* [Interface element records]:
※ ※ ※

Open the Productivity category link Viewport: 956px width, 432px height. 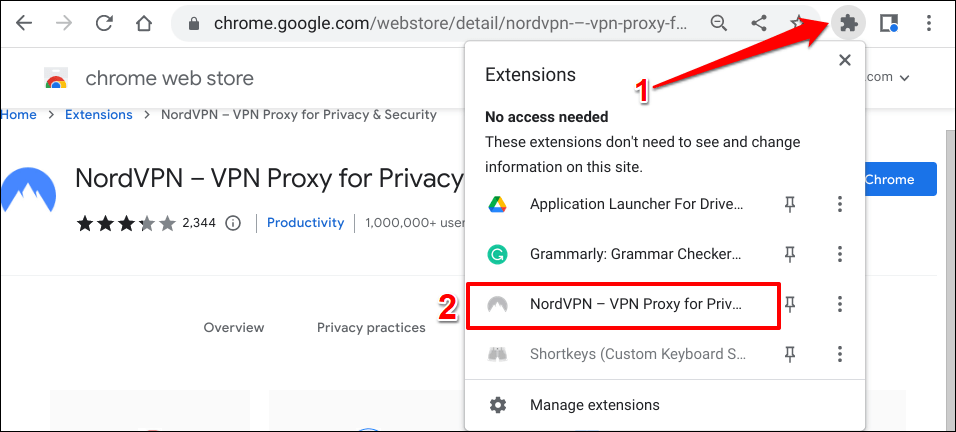(305, 223)
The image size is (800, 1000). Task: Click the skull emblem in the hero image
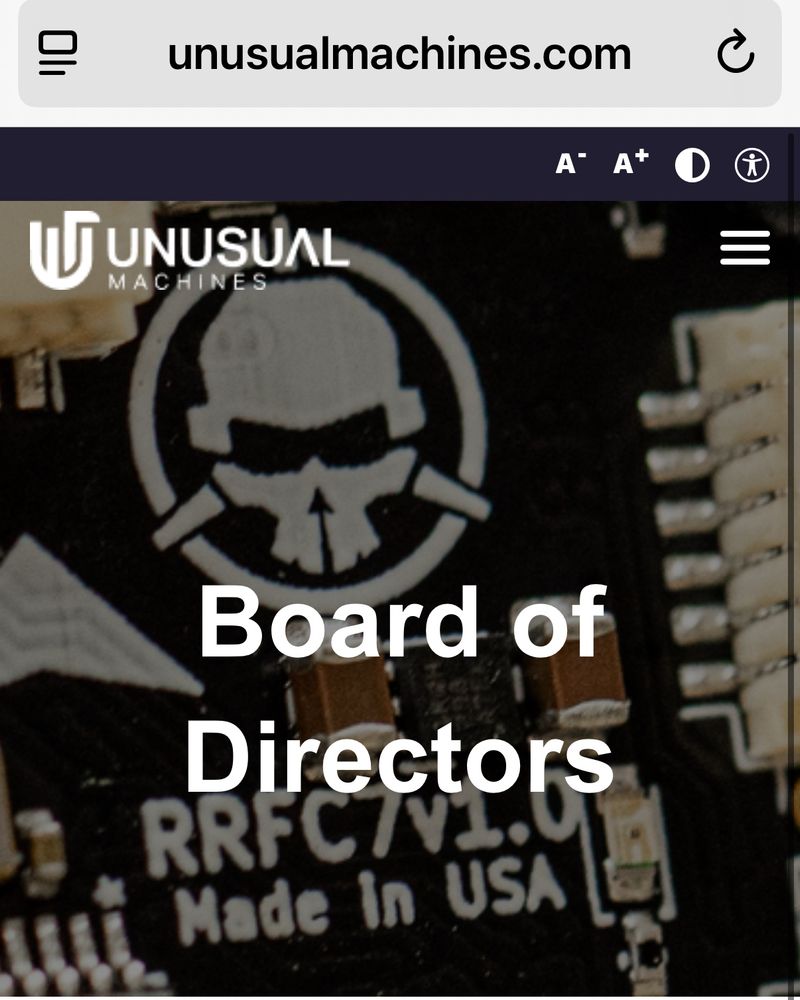311,425
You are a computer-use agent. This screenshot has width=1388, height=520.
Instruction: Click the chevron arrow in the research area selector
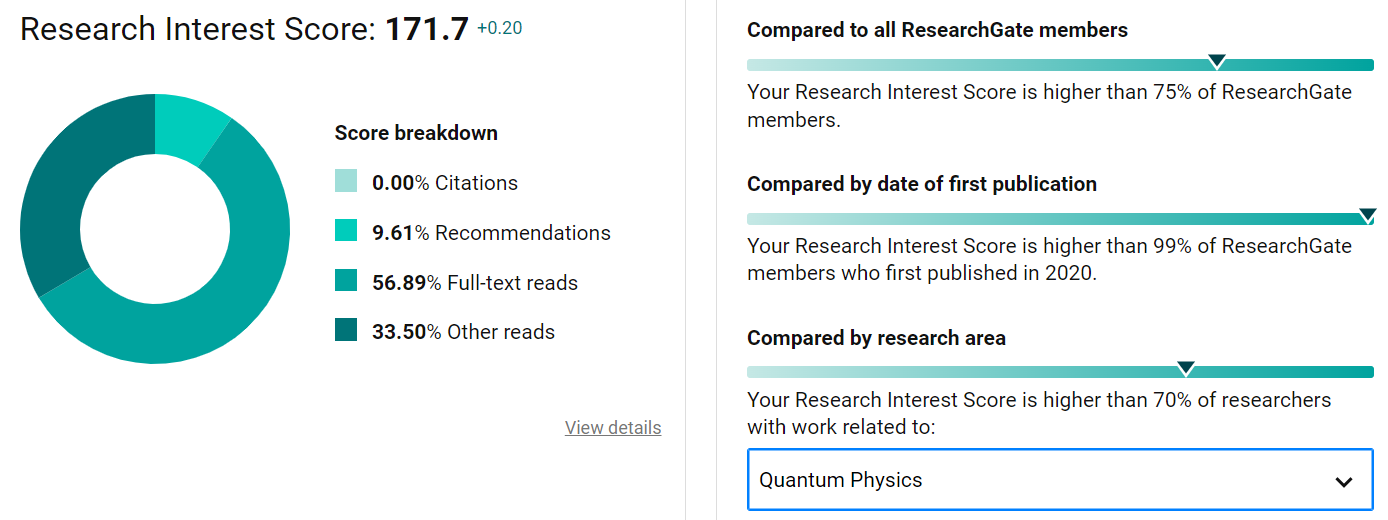tap(1344, 481)
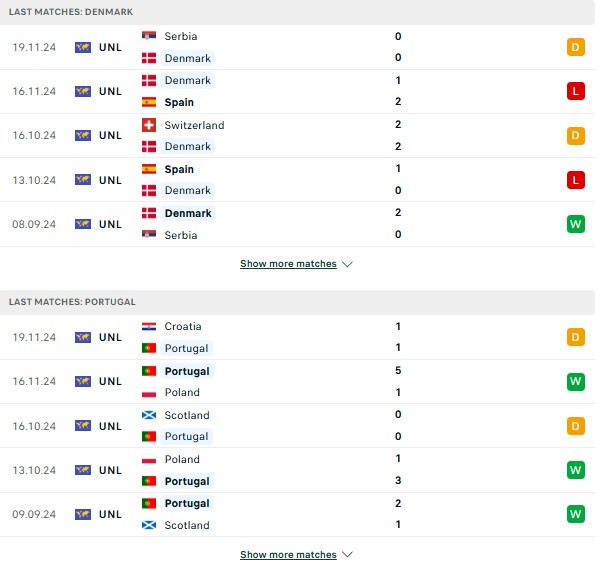
Task: Open the Portugal 5-1 Poland match score
Action: [x=398, y=381]
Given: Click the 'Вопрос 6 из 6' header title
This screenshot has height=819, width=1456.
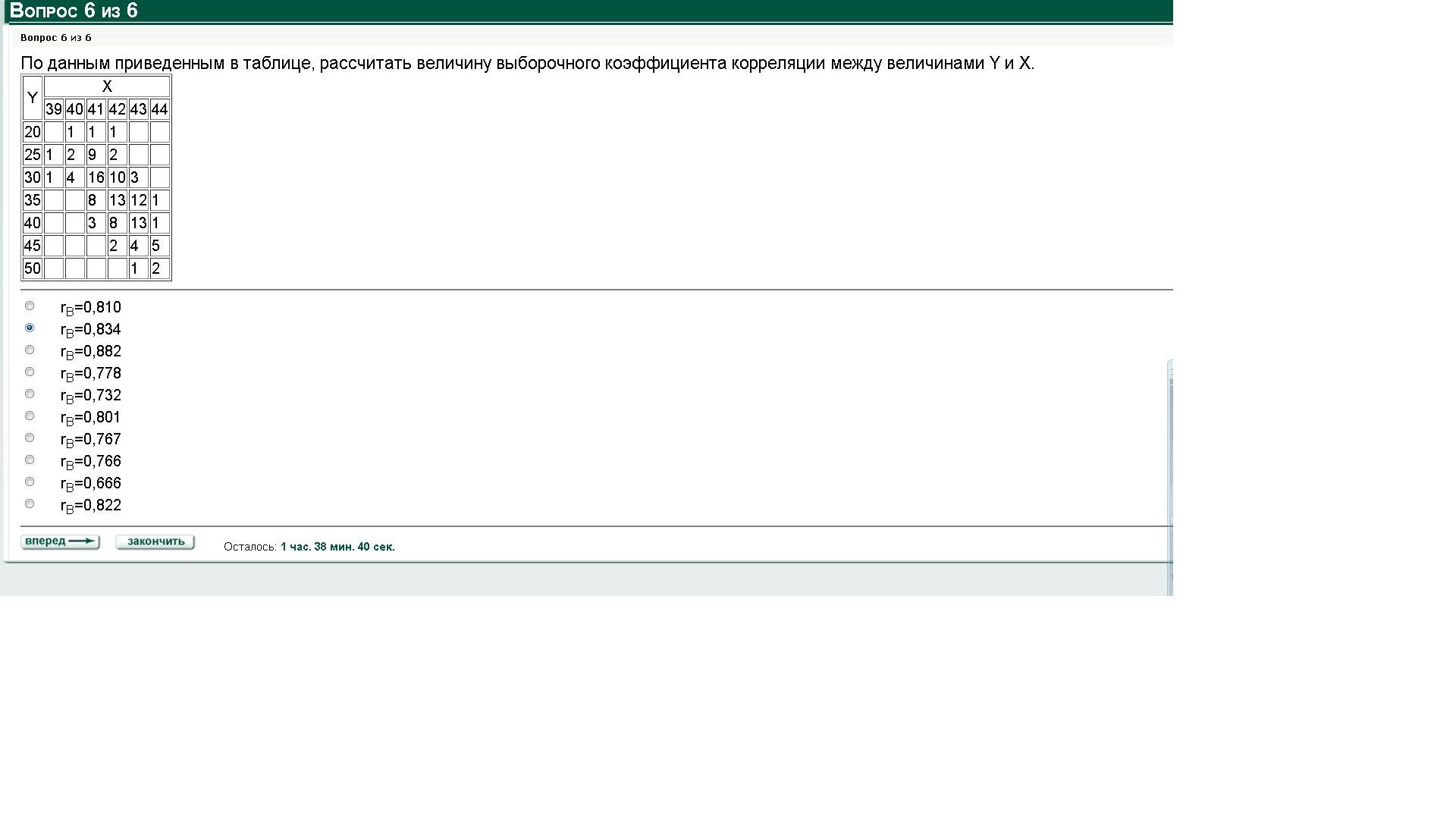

※ ※ ※

* [Work required]: Repeat the lines of the material verbatim, starting at the line that contains "Given: Click the 'Вопрос 6 из 6' header title" and continuing through the end of the material. Omit the pictures from your answer.

* [Written solution]:
Given: Click the 'Вопрос 6 из 6' header title
This screenshot has height=819, width=1456.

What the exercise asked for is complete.